Originally published  March, 1996
by Carlo Kopp
¿ 1996, 2005 Carlo Kopp

One of the interesting effects we have seen in the nineties is the growing disparity between CPU and mass storage performance. Semiconductor devices, driven by Moore's law, have become smaller and thus faster, resulting in dramatic gains in performance in recent times. Storage devices, such as disk drives, constrained by Newtonian physics, have improved only modestly in access speed performance.

The result has been the proliferation of compound storage systems, such as RAID arrays, which combine multiple basic storage devices to achieve performance, as well as the proliferation of multi-tiered schemes for caching data. A modern Unix platform may thus employ a complex stack of caches, implemented within the operating system, the host's hardware and the storage subsystem. Furthermore, the proliferation of networked storage schemes has added additional complexity into the modern computer system.

This complexity is in turn reflected in significant difficulty in finding commonly applicable metrics for gauging performance. While some very good benchmarks exist for quantifying system compute performance, eg the SPEC series, far less effort has been expended in developing techniques for measuring, and importantly, understanding I/O performance.

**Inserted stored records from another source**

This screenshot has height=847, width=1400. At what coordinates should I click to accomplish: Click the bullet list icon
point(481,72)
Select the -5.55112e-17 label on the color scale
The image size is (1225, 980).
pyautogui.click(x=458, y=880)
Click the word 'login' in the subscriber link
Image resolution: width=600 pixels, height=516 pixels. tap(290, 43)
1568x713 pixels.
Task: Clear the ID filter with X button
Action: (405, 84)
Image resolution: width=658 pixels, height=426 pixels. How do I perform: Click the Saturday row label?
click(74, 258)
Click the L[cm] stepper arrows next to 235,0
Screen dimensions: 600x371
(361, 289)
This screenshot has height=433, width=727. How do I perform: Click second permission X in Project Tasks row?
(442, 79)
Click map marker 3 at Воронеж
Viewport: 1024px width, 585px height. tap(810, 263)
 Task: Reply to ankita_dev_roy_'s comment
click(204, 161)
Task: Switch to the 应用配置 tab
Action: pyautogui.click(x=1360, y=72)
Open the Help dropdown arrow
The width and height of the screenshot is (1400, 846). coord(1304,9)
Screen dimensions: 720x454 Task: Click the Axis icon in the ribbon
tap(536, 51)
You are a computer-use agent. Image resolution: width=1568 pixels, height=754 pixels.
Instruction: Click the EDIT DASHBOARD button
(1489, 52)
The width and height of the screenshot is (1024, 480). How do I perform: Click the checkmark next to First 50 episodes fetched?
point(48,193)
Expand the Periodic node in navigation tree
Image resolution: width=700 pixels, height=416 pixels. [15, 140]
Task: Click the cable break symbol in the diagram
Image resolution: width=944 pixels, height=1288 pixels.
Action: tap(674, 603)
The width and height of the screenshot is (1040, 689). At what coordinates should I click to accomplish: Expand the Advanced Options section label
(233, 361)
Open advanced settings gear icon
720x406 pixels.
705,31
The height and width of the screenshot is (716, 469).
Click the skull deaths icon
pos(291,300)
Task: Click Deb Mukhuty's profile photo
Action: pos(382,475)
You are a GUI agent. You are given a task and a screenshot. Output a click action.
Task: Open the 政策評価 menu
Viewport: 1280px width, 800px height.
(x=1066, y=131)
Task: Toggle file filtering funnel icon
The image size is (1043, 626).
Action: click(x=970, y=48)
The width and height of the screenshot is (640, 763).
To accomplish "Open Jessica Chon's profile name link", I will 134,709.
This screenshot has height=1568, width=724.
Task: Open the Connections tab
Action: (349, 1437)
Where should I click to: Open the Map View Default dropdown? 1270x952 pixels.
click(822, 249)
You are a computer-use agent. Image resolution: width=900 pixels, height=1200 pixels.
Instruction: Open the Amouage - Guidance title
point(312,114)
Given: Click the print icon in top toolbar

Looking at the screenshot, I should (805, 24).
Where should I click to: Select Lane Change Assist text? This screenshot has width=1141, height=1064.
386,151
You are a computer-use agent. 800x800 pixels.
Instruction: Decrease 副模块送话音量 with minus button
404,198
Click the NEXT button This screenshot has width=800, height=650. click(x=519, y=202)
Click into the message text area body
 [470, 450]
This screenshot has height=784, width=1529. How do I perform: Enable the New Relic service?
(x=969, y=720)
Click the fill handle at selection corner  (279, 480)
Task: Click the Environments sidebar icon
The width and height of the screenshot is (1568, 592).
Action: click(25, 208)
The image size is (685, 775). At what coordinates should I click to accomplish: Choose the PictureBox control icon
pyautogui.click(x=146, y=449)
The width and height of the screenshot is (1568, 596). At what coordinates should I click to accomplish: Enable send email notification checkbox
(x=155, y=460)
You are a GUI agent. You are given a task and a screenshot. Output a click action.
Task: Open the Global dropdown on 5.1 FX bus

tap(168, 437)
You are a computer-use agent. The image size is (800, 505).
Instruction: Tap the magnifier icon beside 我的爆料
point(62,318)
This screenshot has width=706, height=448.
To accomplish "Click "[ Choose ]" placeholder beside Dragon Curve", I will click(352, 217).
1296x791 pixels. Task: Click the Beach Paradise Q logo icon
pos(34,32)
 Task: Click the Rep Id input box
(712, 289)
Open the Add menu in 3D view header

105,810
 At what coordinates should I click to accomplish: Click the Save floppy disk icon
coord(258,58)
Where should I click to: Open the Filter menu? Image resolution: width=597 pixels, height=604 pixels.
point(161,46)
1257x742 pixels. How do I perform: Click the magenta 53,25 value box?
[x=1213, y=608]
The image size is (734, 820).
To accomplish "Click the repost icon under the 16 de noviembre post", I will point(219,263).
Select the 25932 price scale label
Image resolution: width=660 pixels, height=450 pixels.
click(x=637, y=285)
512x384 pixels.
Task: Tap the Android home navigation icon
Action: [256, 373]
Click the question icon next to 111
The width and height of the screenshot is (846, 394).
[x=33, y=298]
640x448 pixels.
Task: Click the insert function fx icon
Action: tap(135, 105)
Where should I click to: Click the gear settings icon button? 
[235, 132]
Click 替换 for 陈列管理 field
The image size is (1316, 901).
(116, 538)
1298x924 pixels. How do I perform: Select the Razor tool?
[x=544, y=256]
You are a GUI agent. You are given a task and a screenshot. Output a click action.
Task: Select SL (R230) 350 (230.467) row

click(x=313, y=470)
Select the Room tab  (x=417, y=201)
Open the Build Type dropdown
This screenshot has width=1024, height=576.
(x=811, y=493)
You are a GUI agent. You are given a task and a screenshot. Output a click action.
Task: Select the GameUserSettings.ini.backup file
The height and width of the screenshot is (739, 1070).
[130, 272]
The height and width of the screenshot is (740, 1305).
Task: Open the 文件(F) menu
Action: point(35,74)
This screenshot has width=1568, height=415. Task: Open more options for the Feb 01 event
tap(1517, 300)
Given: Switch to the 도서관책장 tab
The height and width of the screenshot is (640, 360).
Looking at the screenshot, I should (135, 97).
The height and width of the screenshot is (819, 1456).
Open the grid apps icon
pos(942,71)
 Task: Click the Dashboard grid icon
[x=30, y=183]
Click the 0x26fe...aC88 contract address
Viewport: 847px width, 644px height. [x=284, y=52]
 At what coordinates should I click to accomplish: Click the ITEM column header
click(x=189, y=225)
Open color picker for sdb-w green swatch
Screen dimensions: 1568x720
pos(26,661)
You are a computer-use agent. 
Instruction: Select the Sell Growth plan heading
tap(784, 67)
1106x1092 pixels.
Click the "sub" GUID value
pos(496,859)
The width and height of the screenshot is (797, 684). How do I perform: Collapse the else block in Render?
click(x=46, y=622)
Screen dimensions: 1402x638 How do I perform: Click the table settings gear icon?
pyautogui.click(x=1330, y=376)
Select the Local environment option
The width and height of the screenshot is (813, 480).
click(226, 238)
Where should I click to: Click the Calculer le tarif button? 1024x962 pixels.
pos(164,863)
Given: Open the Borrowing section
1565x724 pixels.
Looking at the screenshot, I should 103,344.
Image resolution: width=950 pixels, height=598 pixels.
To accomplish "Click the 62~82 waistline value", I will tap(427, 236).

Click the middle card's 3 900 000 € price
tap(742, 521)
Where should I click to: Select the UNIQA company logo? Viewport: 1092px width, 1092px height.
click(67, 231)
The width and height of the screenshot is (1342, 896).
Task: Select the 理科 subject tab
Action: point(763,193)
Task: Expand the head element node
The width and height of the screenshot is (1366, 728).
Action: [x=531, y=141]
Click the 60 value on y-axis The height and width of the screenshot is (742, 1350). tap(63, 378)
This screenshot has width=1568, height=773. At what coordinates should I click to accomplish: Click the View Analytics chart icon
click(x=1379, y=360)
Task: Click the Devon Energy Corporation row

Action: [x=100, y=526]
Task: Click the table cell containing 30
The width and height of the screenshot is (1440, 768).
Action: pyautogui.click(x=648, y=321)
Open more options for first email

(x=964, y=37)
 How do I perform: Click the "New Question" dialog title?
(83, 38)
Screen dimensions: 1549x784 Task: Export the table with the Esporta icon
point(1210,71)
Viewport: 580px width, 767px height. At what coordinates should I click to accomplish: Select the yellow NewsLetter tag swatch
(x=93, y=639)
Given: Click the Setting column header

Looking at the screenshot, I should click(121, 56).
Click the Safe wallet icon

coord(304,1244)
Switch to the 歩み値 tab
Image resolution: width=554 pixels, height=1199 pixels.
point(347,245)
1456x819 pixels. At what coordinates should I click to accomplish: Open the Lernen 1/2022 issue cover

The practical consequence of this is that users who have important I/O performance requirements will suffer much pain in determining what I/O subsystem structure to employ, as well as in measuring and quantifying performance. Because of the enormous disparity in the size and performance of various compound I/O caching schemes, as well as disparities in throughput performance between I/O bus and adaptor and storage device type performance, trivial benchmarking methods are usually quite ineffective. The task of predicting I/O throughput performance for often very different systems can become insurmountably difficult, should we apply a trivial technique.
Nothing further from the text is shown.